On the recommendation of the Danish Energy Agency, the Danish Ministry of Climate, Energy and Utilities has granted the first CO2 storage licence in the Danish North Sea to Wintershall Dea and INEOS for Project Greensand, each of which will have a 40 per cent share. The remaining 20 per cent will be held by the state-owned company Nordsøfonden, which represents the interests of the Danish state. This permit will make it possible to eventually store CO2 under the seabed on a large scale in Denmark.

Alongside INEOS, Wintershall Dea is the leading member of the Project Greensand consortium. By the end of 2025, up to 1.5 million tonnes of CO2 per year could be stored each year as part of Project Greensand. By the end of 2030, this figure is projected to climb to up to 8 million tonnes of CO2 per year – or more than 13 per cent of Denmark’s total annual emissions.

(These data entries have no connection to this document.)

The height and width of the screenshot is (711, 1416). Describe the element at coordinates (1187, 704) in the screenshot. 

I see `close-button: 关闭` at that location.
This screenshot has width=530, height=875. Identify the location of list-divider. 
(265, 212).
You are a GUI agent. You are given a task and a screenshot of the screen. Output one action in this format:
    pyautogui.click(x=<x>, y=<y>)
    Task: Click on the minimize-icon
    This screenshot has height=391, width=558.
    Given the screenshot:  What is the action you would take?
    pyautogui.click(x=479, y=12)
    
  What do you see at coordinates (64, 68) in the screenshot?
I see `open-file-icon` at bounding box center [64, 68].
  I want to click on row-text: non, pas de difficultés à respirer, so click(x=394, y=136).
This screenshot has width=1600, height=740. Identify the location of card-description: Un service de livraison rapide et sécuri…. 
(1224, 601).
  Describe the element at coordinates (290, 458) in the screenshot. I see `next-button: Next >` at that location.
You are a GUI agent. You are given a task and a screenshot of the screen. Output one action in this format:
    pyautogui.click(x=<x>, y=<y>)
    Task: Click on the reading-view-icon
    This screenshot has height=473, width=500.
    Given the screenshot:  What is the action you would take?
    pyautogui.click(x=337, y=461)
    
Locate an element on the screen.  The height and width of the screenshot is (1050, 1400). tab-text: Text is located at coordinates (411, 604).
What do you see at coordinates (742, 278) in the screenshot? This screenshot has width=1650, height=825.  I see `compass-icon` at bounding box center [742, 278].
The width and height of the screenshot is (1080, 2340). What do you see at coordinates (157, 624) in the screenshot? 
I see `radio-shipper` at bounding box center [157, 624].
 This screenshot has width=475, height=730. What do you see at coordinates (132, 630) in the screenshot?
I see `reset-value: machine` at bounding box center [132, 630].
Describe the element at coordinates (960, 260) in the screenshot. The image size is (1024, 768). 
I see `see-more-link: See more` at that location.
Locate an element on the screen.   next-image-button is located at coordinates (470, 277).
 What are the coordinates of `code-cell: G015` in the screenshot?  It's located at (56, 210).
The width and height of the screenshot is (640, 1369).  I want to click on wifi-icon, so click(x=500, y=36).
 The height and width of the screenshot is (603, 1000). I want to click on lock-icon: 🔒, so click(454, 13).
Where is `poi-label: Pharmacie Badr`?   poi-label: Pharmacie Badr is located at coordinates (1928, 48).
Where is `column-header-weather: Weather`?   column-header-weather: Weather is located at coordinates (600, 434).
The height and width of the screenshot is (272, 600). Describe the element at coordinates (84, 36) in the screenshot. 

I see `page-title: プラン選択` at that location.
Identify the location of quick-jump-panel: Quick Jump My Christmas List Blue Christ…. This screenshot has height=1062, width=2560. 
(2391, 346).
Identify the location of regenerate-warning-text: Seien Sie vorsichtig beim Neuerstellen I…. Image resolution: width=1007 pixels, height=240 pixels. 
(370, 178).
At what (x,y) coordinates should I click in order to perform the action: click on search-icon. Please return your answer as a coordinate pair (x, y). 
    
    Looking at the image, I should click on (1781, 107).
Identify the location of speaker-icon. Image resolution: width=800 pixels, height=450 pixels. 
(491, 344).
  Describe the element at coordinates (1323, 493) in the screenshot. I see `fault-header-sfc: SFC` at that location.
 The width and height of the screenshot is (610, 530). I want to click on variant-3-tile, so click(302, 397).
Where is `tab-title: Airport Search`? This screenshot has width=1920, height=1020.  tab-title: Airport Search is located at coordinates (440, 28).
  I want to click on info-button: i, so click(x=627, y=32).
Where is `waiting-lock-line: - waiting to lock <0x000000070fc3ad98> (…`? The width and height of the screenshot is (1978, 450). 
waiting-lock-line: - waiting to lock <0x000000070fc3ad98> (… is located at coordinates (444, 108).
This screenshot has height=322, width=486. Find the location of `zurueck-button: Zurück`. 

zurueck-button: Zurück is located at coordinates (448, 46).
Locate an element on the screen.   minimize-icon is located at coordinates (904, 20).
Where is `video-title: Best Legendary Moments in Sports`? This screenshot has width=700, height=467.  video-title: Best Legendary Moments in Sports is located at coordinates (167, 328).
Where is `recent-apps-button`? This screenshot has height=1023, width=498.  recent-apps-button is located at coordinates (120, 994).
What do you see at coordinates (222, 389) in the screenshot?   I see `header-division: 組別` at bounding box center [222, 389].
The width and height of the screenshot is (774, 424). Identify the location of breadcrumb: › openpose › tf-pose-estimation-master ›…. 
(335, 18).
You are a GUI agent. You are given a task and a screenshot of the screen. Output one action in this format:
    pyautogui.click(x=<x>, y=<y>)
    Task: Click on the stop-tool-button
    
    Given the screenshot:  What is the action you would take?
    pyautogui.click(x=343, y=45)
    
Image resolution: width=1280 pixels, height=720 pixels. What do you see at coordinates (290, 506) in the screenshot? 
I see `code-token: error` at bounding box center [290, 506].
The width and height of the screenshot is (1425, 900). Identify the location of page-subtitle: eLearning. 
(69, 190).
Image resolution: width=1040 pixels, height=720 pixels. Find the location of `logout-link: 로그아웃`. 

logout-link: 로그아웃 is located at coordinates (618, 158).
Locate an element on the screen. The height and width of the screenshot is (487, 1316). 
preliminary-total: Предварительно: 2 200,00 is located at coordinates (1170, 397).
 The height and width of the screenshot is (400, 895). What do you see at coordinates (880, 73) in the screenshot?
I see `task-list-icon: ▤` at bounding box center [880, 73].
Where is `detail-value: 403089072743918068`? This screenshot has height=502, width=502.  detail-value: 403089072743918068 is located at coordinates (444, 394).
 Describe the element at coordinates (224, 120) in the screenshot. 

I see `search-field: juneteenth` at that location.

“We are pleased with the trust that the Danish Energy Agency has placed in us and are glad that our project concept has convinced the authorities in Copenhagen,” says Hugo Dijkgraaf, Member of the Board and Chief Technology Officer at Wintershall Dea. “This licence enables us to launch the pilot injection phase of Project Greensand at the beginning of March and then to rapidly enter into commercial operation. With its CO2 storage potential, Greensand will also become relevant to German emitters.”

Going forward, unavoidable emissions from industry and agriculture will be stored in the Nini West field, a depleted oil reservoir in the Danish North Sea. In this way, Project Greensand is expected to make an important contribution to the decarbonisation of industry and the mitigation of climate change. The Danish government is supporting the project with the equivalent of EUR26 million in public funding. Issuing licences for CO2 storage is an important step to implement the national CCS strategy, which aims to make Denmark carbon-neutral by 2050.

For Wintershall Dea, Greensand is a pioneering CCS project that will encompass the entire value chain. The gas and oil company has the geological, petroleum and engineering knowledge needed to implement corresponding projects and plans to annually avoid between 20 and 30 million tonnes of CO2 by 2040. That is roughly half of the residual emissions expected in Germany at that time.